Isometric sliced inverse regression for nonlinear manifold learning

  • Authors:
  • Wei-Ting Yao;Han-Ming Wu

  • Affiliations:
  • Department of Mathematics, Tamkang University, New Taipei City, Taiwan, R.O.C. 25137;Department of Mathematics, Tamkang University, New Taipei City, Taiwan, R.O.C. 25137

  • Venue:
  • Statistics and Computing
  • Year:
  • 2013

Quantified Score

Hi-index 0.00

Visualization

Abstract

Sliced inverse regression (SIR) was developed to find effective linear dimension-reduction directions for exploring the intrinsic structure of the high-dimensional data. In this study, we present isometric SIR for nonlinear dimension reduction, which is a hybrid of the SIR method using the geodesic distance approximation. First, the proposed method computes the isometric distance between data points; the resulting distance matrix is then sliced according to K-means clustering results, and the classical SIR algorithm is applied.

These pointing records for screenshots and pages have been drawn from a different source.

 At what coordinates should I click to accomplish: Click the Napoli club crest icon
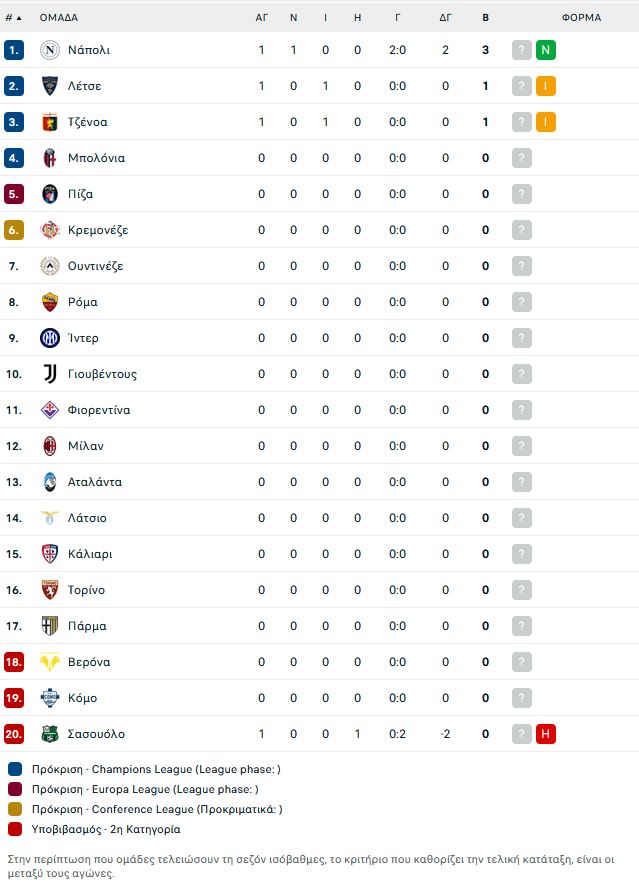tap(50, 50)
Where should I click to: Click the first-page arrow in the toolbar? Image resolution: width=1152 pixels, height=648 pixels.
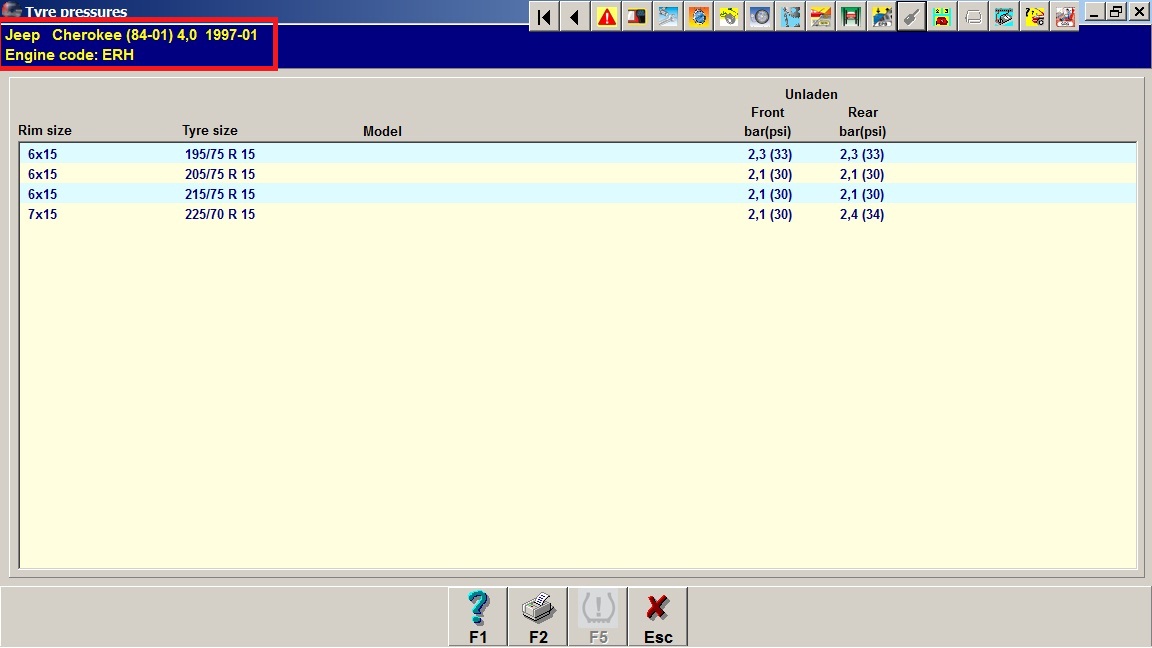pyautogui.click(x=544, y=16)
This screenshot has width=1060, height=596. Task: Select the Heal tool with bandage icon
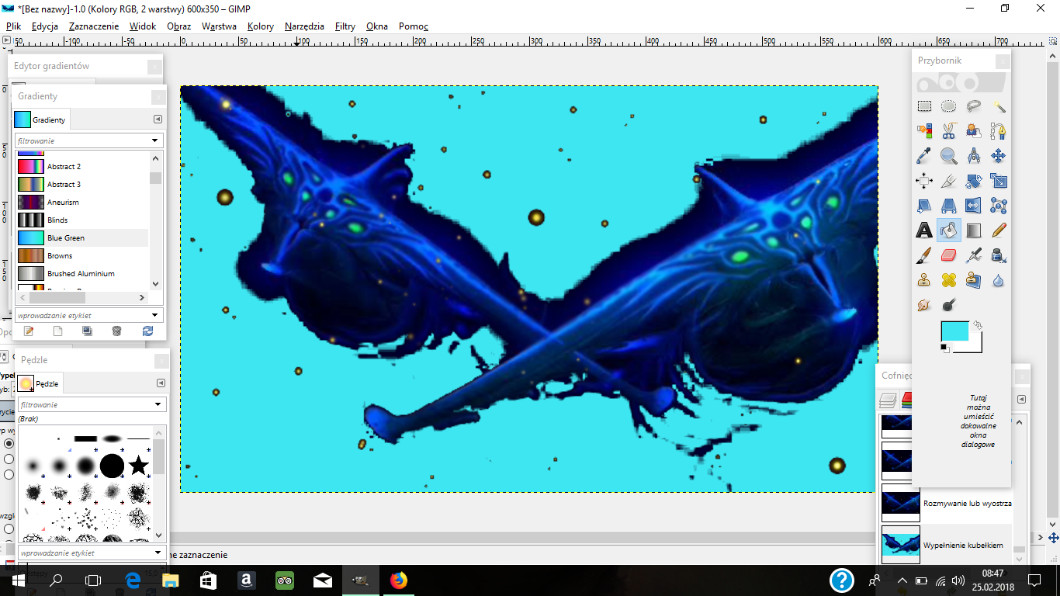pos(949,280)
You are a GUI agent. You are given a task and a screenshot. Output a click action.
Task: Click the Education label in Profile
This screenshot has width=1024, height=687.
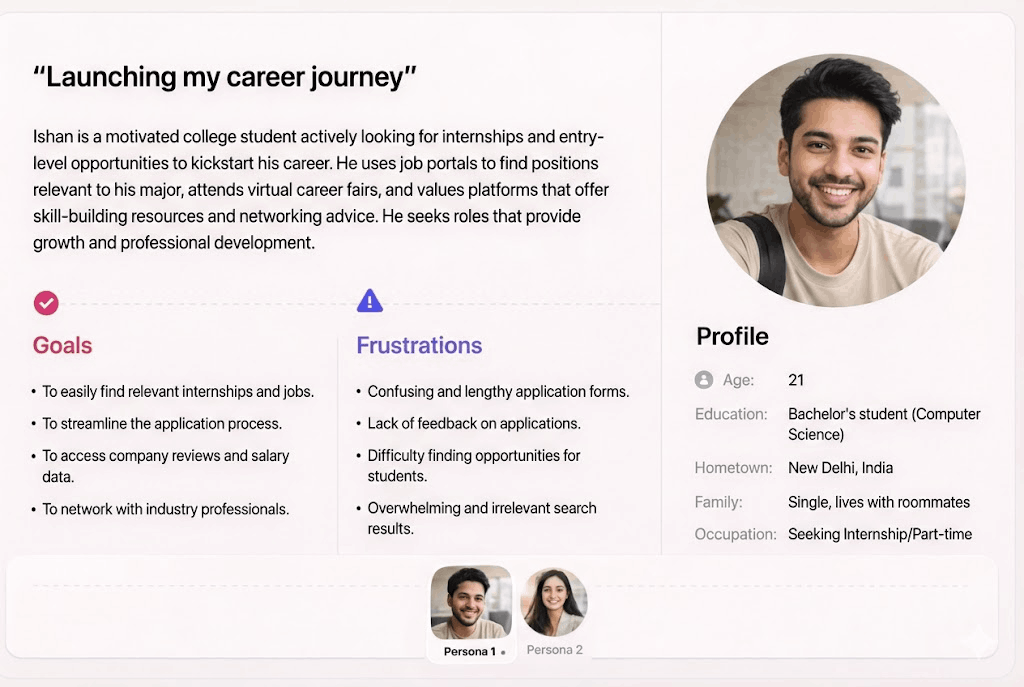(731, 414)
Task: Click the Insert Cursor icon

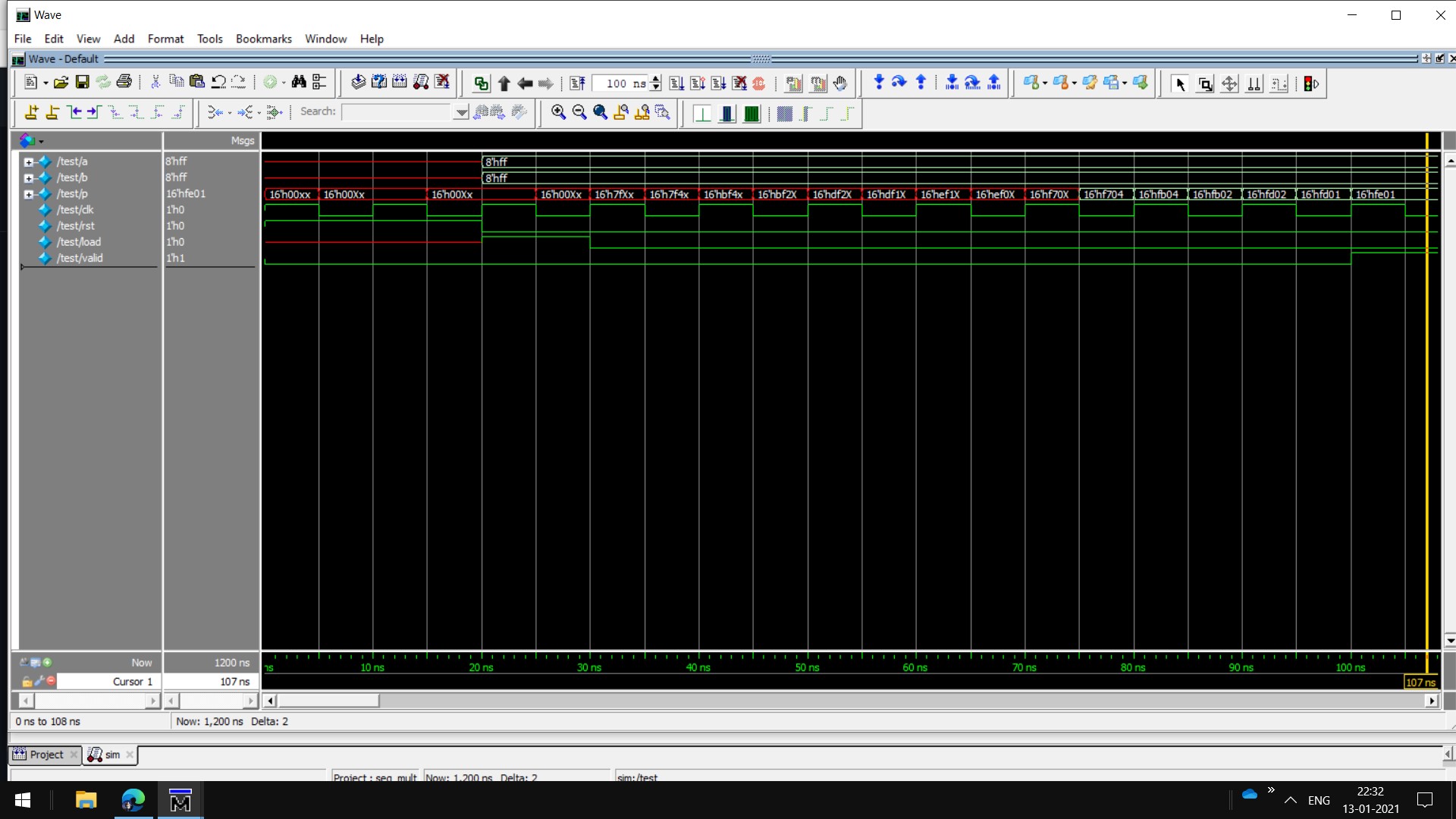Action: pos(31,112)
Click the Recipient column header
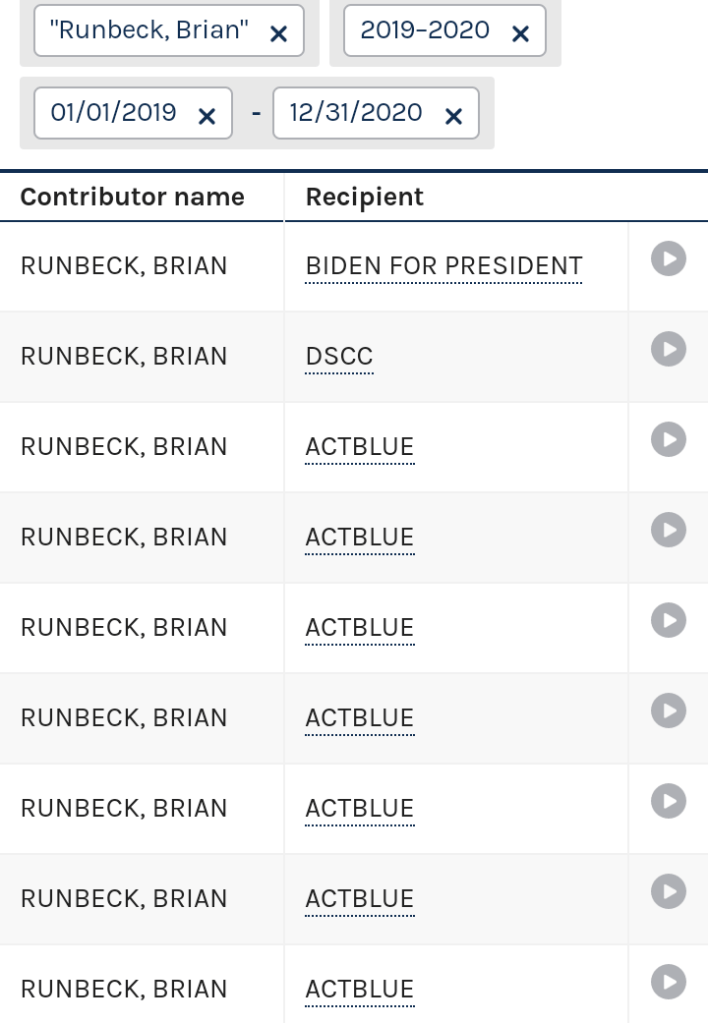708x1023 pixels. pyautogui.click(x=365, y=197)
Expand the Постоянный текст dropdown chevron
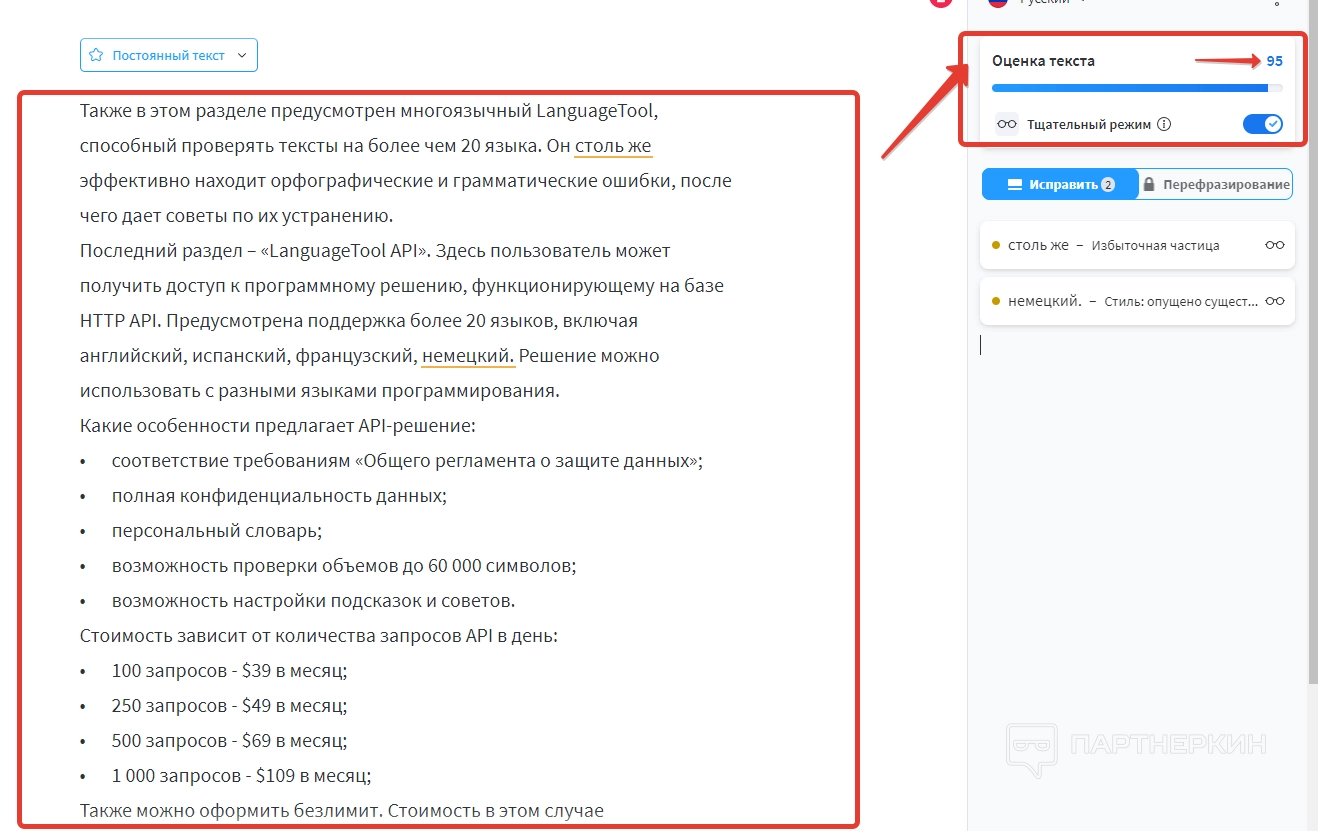Screen dimensions: 1318x831 [242, 56]
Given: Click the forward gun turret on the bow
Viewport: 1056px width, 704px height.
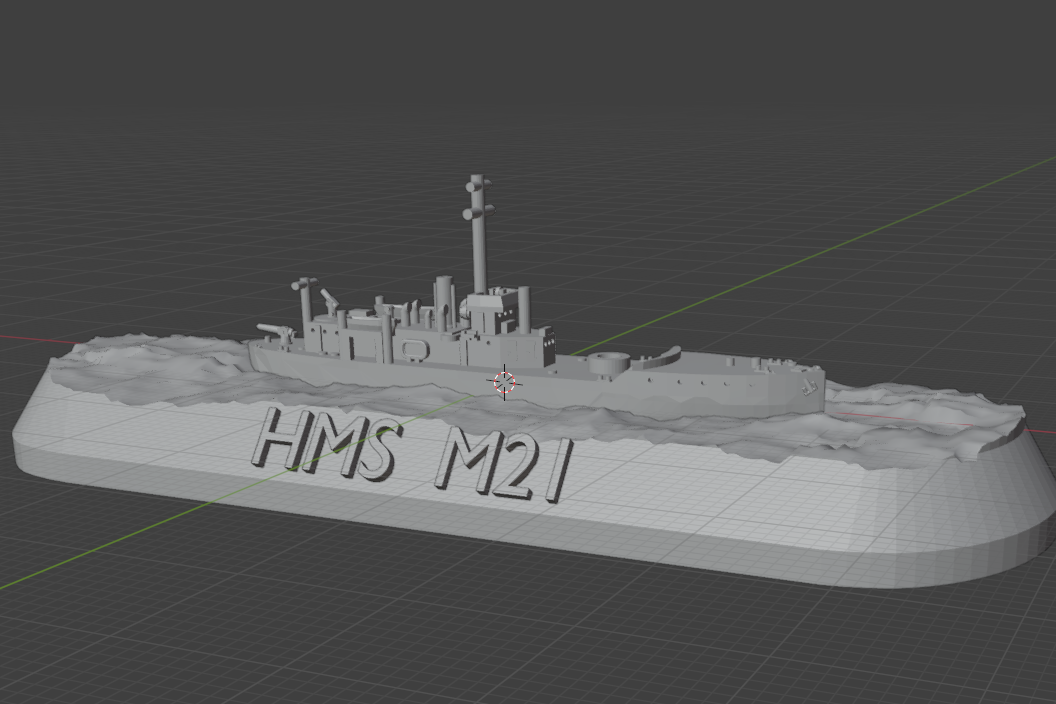Looking at the screenshot, I should pos(272,330).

We show that the isometric SIR (ISOSIR) can reveal the geometric structure of a nonlinear manifold dataset (e.g., the Swiss roll). We report and discuss this novel method in comparison to several existing dimension-reduction techniques for data visualization and classification problems. The results show that ISOSIR is a promising nonlinear feature extractor for classification applications.